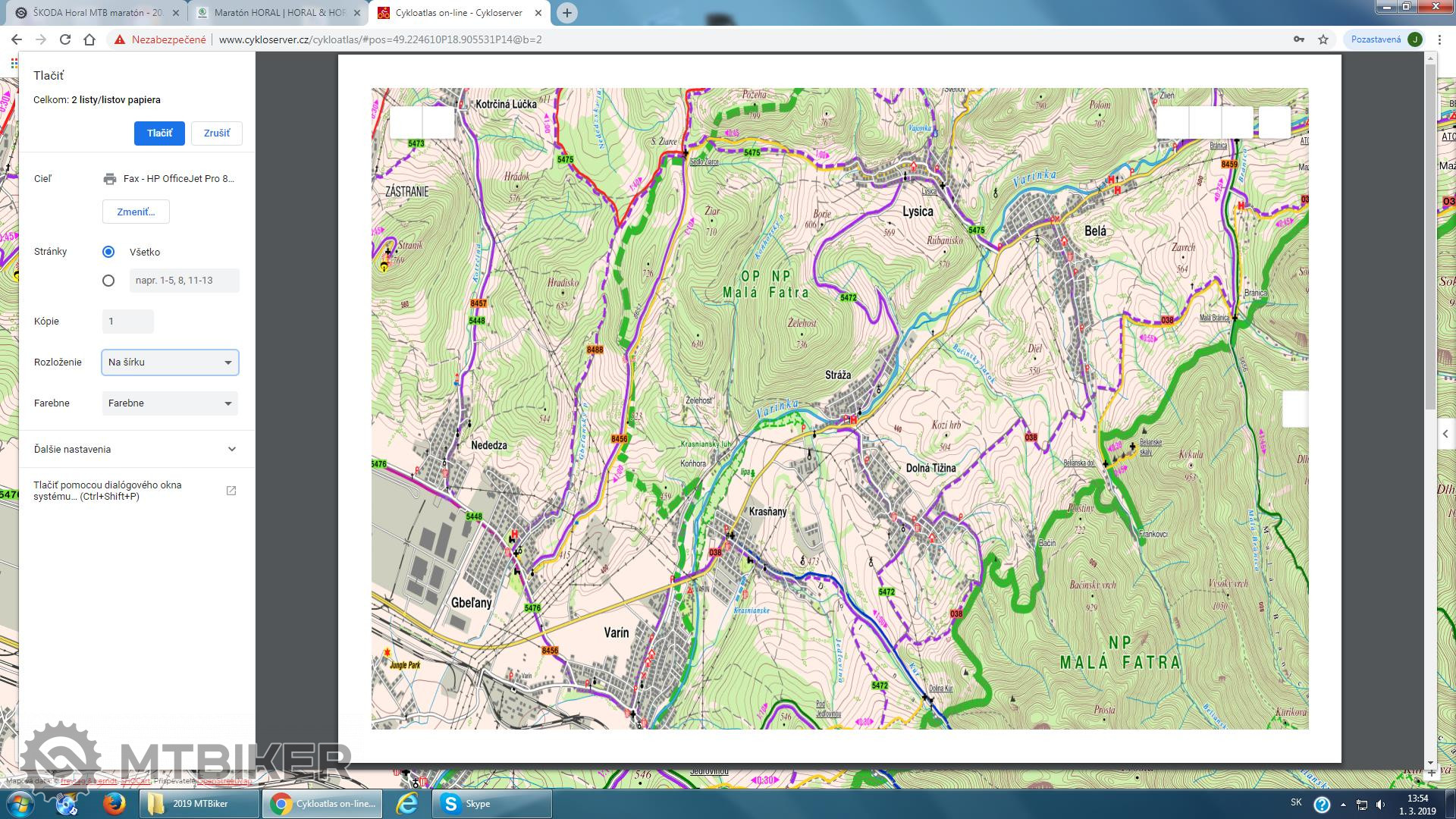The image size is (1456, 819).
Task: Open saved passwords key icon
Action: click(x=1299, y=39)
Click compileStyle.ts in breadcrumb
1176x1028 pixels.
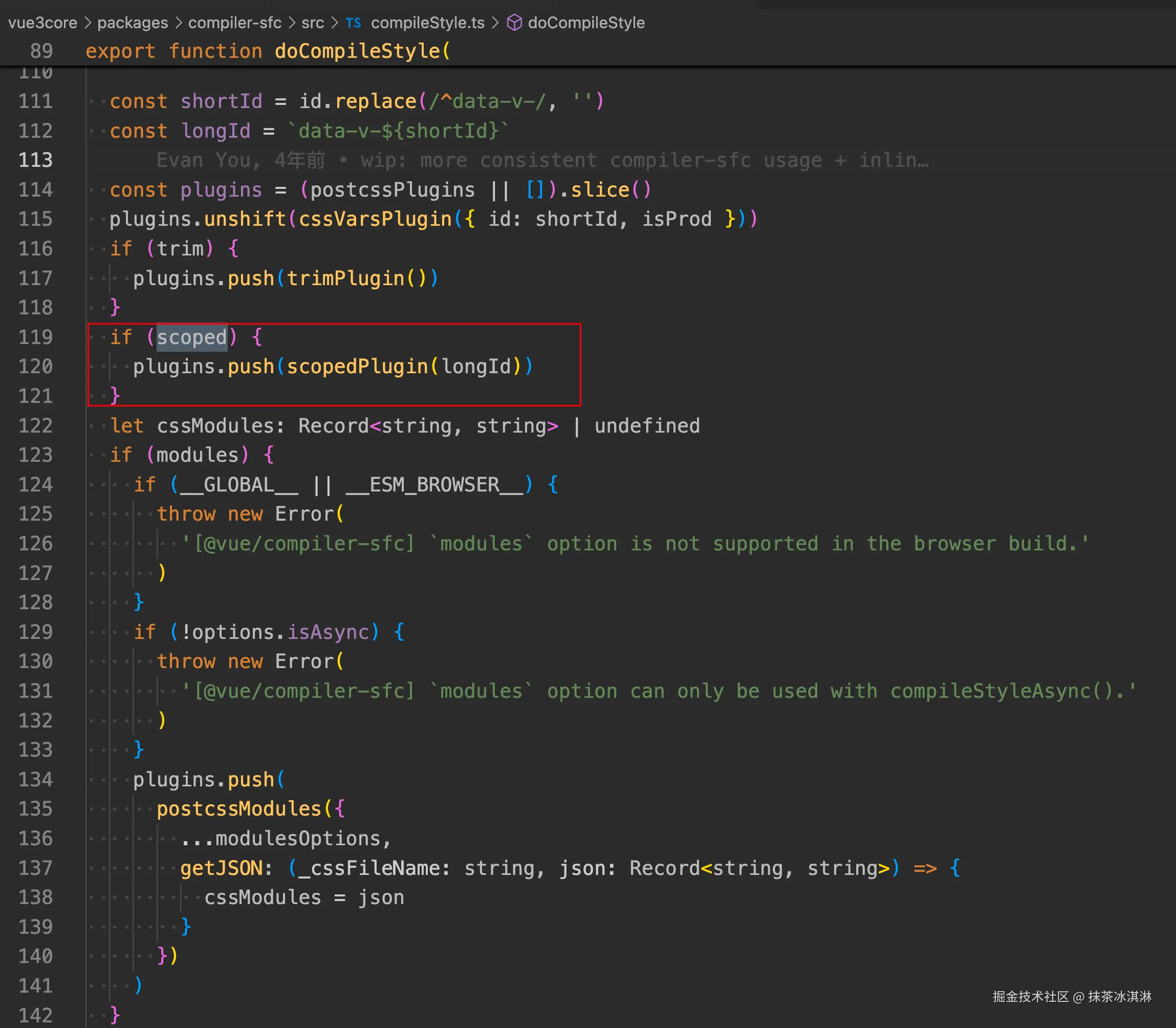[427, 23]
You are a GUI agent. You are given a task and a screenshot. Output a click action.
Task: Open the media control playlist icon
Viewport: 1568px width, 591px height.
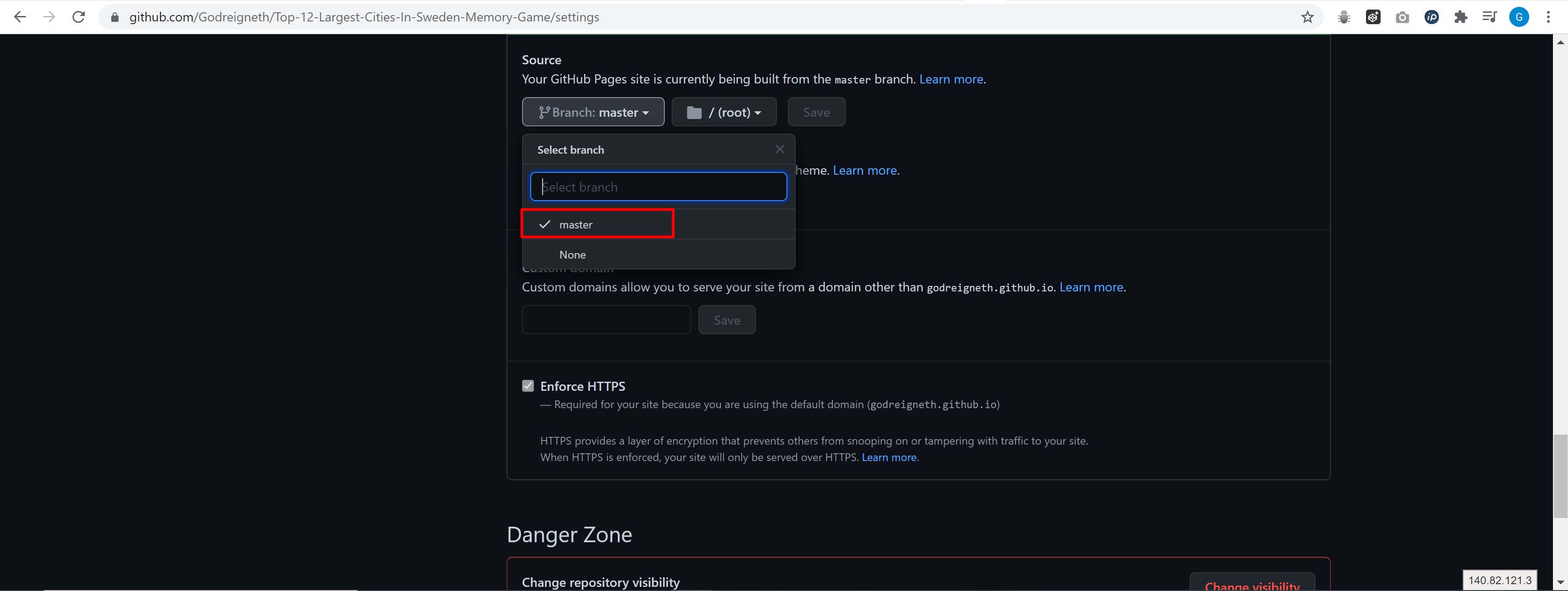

· · · · ·

◆ Your goal ◆
Everything from the line holding "Click compileStyle.ts in breadcrumb" to the close of the records should be written out exactly, both ends included, with pictures omitted.

◆ Reply ◆
Click compileStyle.ts in breadcrumb
1176x1028 pixels.
[427, 23]
You are a GUI agent. You are given a task and a screenshot. Output a click action.
Task: Open the media control playlist icon
Viewport: 1568px width, 591px height.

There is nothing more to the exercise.